> _What this task involves_
Output nothing but the lines from the first line of the listing below through the line containing "Viewport: 644px width, 362px height.", printed exactly and free of pictures.

> _Available records_
• • • •

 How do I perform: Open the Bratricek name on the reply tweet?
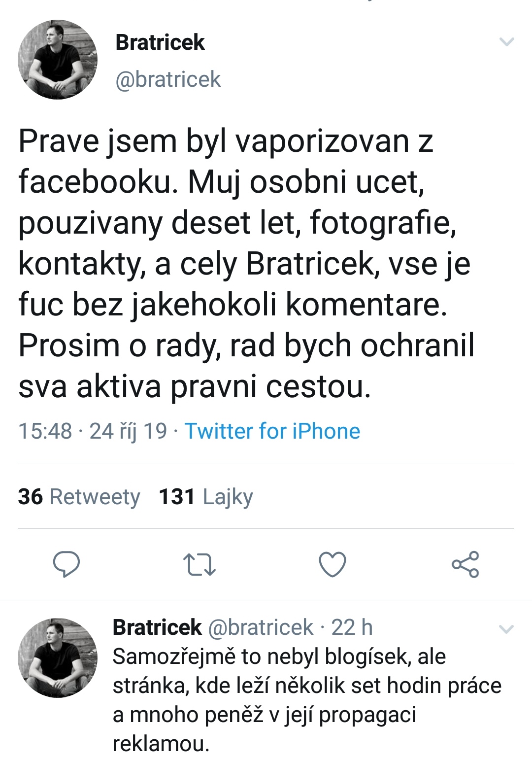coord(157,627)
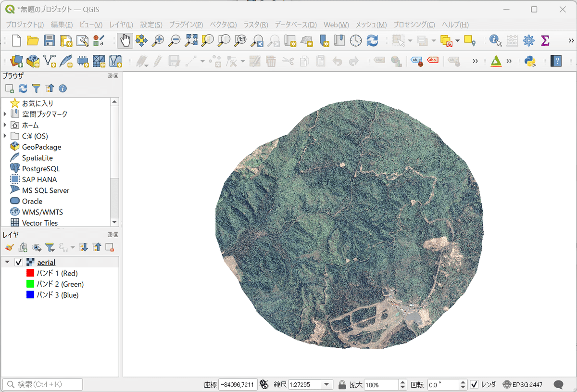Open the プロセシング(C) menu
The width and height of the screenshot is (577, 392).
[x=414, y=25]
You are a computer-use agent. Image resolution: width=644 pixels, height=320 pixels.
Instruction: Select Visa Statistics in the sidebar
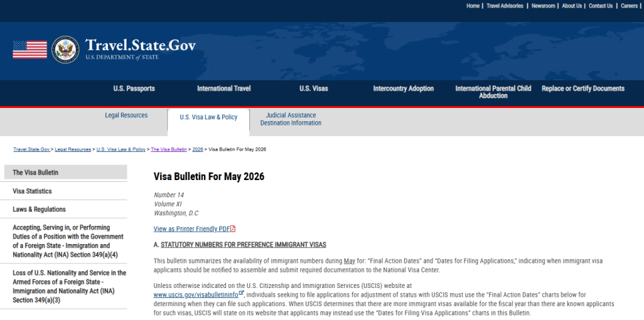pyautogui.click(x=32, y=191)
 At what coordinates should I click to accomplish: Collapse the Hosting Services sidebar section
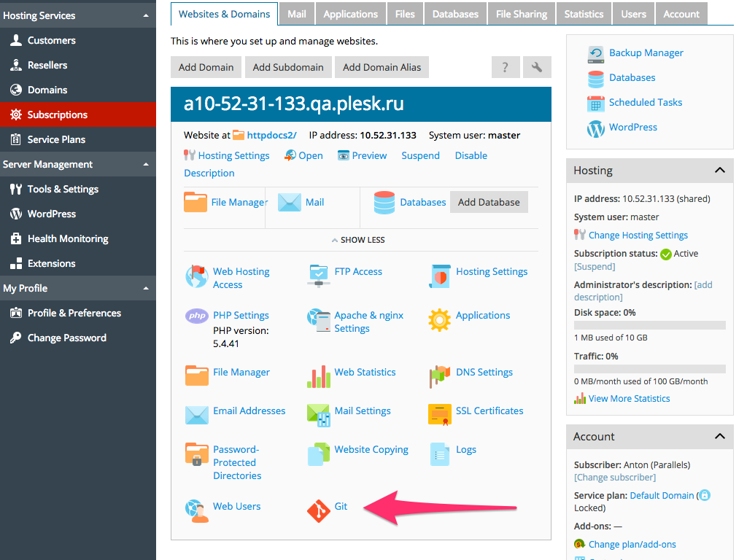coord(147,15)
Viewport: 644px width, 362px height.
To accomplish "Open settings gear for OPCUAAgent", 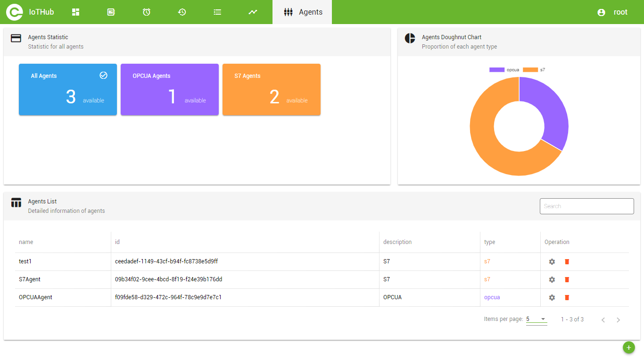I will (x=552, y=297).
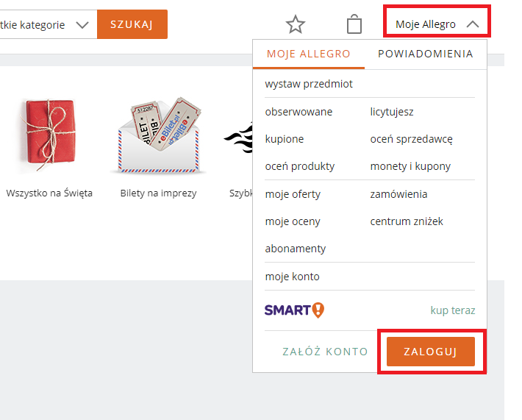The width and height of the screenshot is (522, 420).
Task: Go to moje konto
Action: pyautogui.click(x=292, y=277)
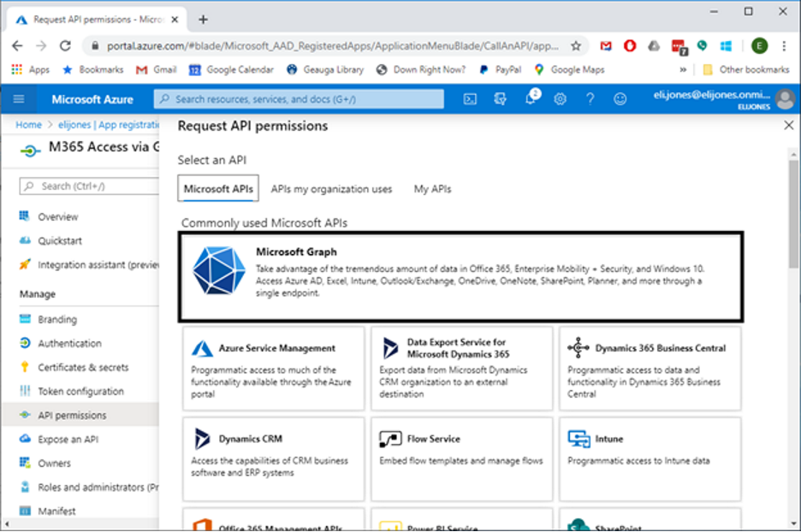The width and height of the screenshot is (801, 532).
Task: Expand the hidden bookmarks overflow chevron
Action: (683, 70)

• • • •

> _Written answer_
 How do I perform: Open the Bratricek name on the reply tweet?
coord(157,627)
Open the プロセシング(C) menu
The width and height of the screenshot is (577, 392).
[x=414, y=25]
You are a computer-use agent. Image resolution: width=644 pixels, height=320 pixels.
Instruction: Select Visa Statistics in the sidebar
pyautogui.click(x=32, y=191)
 At what coordinates should I click to accomplish: Collapse the Hosting Services sidebar section
coord(147,15)
Viewport: 644px width, 362px height.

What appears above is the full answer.